Noe Magaña is a BenitoLink Intern Staff Reporter.
The final design for McCarthy Park was approved by the Hollister City Council on Aug. 6.
Management Services Director Mike Chambless said at the council meeting he was hoping for a Memorial Day opening of the location just northeast of downtown Hollister.
Hollister resident Zavan Quezada asked the council why they are spending the money on a new park when the existing parks need attention.
“$2.5 million we can do so much with the parks we have around and start making lands for other things and destinations like libraries,” Quezada said, who is running for mayor of Hollister in November.
Chambless said during the intergovernmental committee meeting Aug. 2 that the park will be divided almost in half between an active area and a passive area.
The active area includes a refurbished basketball court, climbing wall, handball court, swings, a splash pad, and picnic tables with shelters.
The splash pad will be three times the size of the one located at Valley View Park, also known as Whale Park. It will have a water tower feature with a bucket of water falling into the tank, which will then make the bucket within the tank flip over and dump water onto the pad.
The three-swing set will cost $60,000. Chambless said the price is steep because it’s a high liability item.
The rock climbing wall will be about eight feet tall, with the other side to be used as a handball wall. Rubber tiles will be placed on the ground below the climbing wall to cushion any falls. Chambless said the city is moving away from loose rubber because it is harder to maintain.
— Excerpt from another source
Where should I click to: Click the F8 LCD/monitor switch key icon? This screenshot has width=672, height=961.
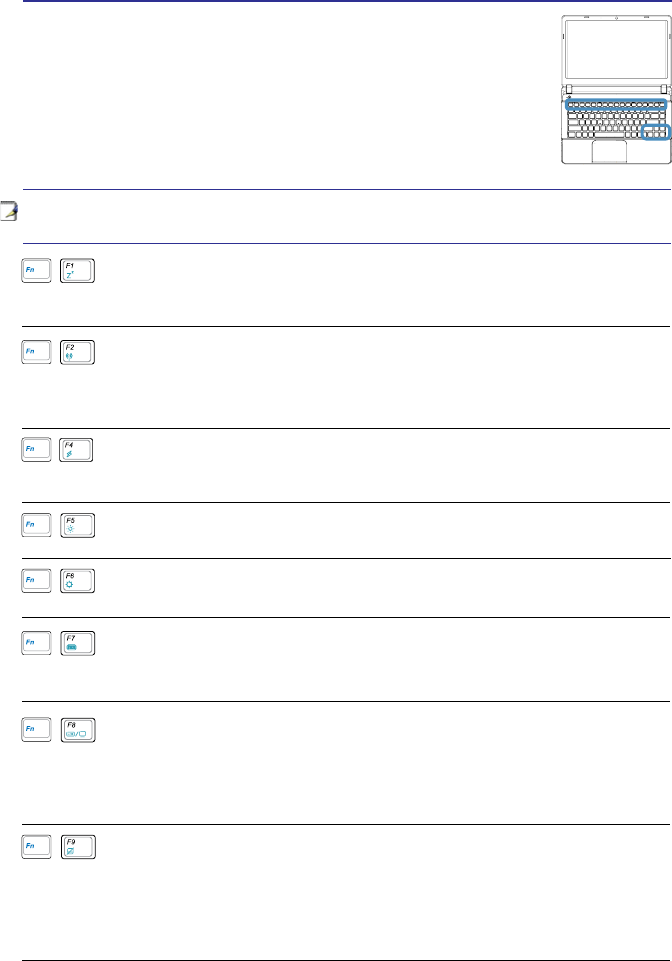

The passive area of the new McCarthy Park design will include an open grass area and a combination stage and skateboard area. The skate park is designed for smaller riders and younger children in response to complaints that the Hollister Skate Park on Memorial Drive was designed for older youths.
It also includes exercise stations on the perimeter. The stations have no moving parts, which make them easy to maintain.
The $3.5 million project includes a restroom that will be a little bigger than the one at Valley View Park because all the filtration equipment will be in the back room, Chambless said. McCarthy Park will have low water consumption landscaping and lighting throughout the park.
The City of Hollister received a grant for $660,000 from the state of California to revitalize the park in July 2017. The remaining $2.8 million is expected to come from the Park Development Fund, Chambless told the intergovernmental meeting.
The city plans to place the project out to bid no later than Aug. 24, with a closing date of Sept. 24, and expects that construction will begin in October.
BFS Landscape Design of Pacific Grove designed the new iteration of McCarthy Park, and is the same company that worked on Calaveras Park and Valley View Park.